Listen to Your Life, the Holy, Hidden Heart of It
Passing time, science, and slivers of reality
Listen to your life. See it for the fathomless mystery that it is. In the boredom and the pain of it no less than the excitement and the gladness: touch, taste, smell your way to the holy and hidden heart of it because in the last analysis all moments are key moments, and life itself is grace. —Frederick Buechner
I never heard of Frederick Buechner before reading The Man Who Found His Inner Depths by David Brooks in the New York Times. He was a novelist with a “religious slant” who died last year at the age of 96. This quote struck me as “true” in an existential way—this need for each of us to listen to our life, our own particular life, as well as to Life in the more expansive sense. To touch “the holy at the heart of it”. And to realize that “all moments are key moments.”
I’ve been doing a lot of that “listening” lately, and looking back at key moments of my life, as well as those that fall in between. Perhaps because I’m of a certain age when there are more years on Earth behind me than before, or because at this stage I have the time and leisure to contemplate such things. And with the contemplation of life, alas, comes also that of its twin, death.
Buechner had some interesting things to say on this subject as well: “What’s lost is nothing to what’s found, and all the death that ever was, set next to life, would scarcely fill a cup.”
Interestingly, that aligns with something a scientist said, when explaining how abundance is a fundamental truth of Reality.
[A] full human lifetime contains far more moments of consciousness than universal history contains human lifespans. We are gifted with an abundance of inner time.—from Fundamentals, Ten Keys to Reality by Frank Wilczek, Nobel Prize winner in physics
This “abundance of inner time,” of time without end, seems fundamental to my own experience of “time” these days.

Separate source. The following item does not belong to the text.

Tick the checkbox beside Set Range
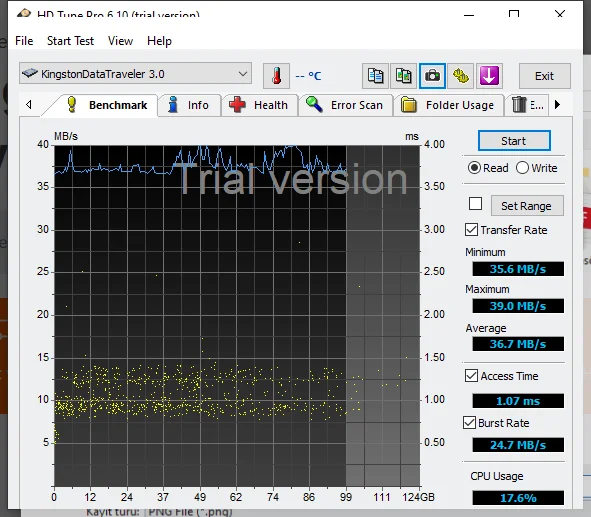pyautogui.click(x=475, y=204)
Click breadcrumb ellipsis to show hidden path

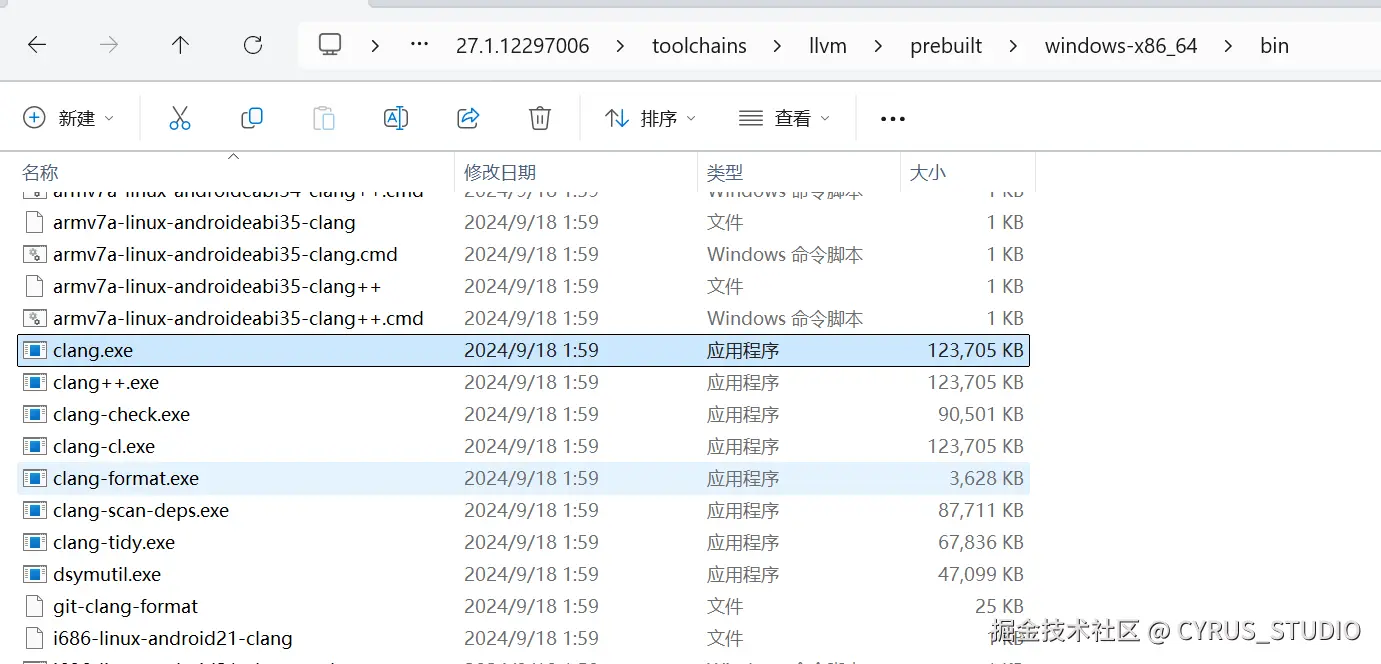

Even as my own timespan here on Earth would appear to be narrowing, it feels like a widening, an opening up into something larger. Timeless, you might say.
Which brings me to something else Buechner said. When imagining a conversation with his late aunt, he asks: “You’ve already set sail. What can you tell me about it?” To which she replies that it’s misleading to think of people as having passed away. “It is the world that passes away.”
Is it we or the world that passes away? Perhaps its only this limited way of perceiving the world that passes away. Perhaps we simply slip from one perceptual experience—one sliver of reality—-to another that is just as real, just as holy. Another hidden heart to explore. This idea too may have a hidden scientific corollary in what the newer sciences are telling us about the nature of reality and its fundamental truths.
“We like to think that we humans, with our five marvelous senses, are in full receipt of what this world has to offer in all its glory. But in reality, like all creatures, we tap into but a tiny slice of its vast fullness.”
So I wrote in Slivers of Reality in a More-Than-Human World, after reading Ed Yong’s An Immense World about how animal senses reveal hidden realms around us. Breakthroughs in science and technology are showing us more about the vast reality that lies outside our physical ability to perceive it. And who’s to say there aren’t hidden realms outside our physical bodies to experience beyond this world? As we do in our dreams when we see and touch and feel things that have no physical form. Or as people who have had near-death experiences claim. Experiences that scientists are beginning to study seriously. And those who have are questioning whether the brain is truly the source of consciousness or merely a temporary conduit through which it passes, operating in reaches far beyond that.
Who were you before your parents were born?
This is an old Zen koan, whose study is meant to break students out of their limited way of thinking about themselves or experiencing reality. It’s another way of saying the fundamental key to reality lies within.
Listen to your life. Experience for yourself the “fathomless mystery” of Life’s “hidden heart,” in this sliver of reality before passing to the next.
Painting: Landscape #107 by Robert Roth
Yes - our estrangement from nature is a fundamental fissure that has big consequences for each person and society as a whole. Like you, I think we know so little and so much "knowledge" is puffed up homocentric hubris. As I keep harping on about ... it's all about materialism and the deep seeded view we are enculturated in/with - man as machine. Have you read anything of Paul Kingsnorth? He has some interesting things to say - I'm not for his Christianity but all else makes sense. https://paulkingsnorth.substack.com/
Beautiful Deborah! Thank you for sharing that quote and your insight.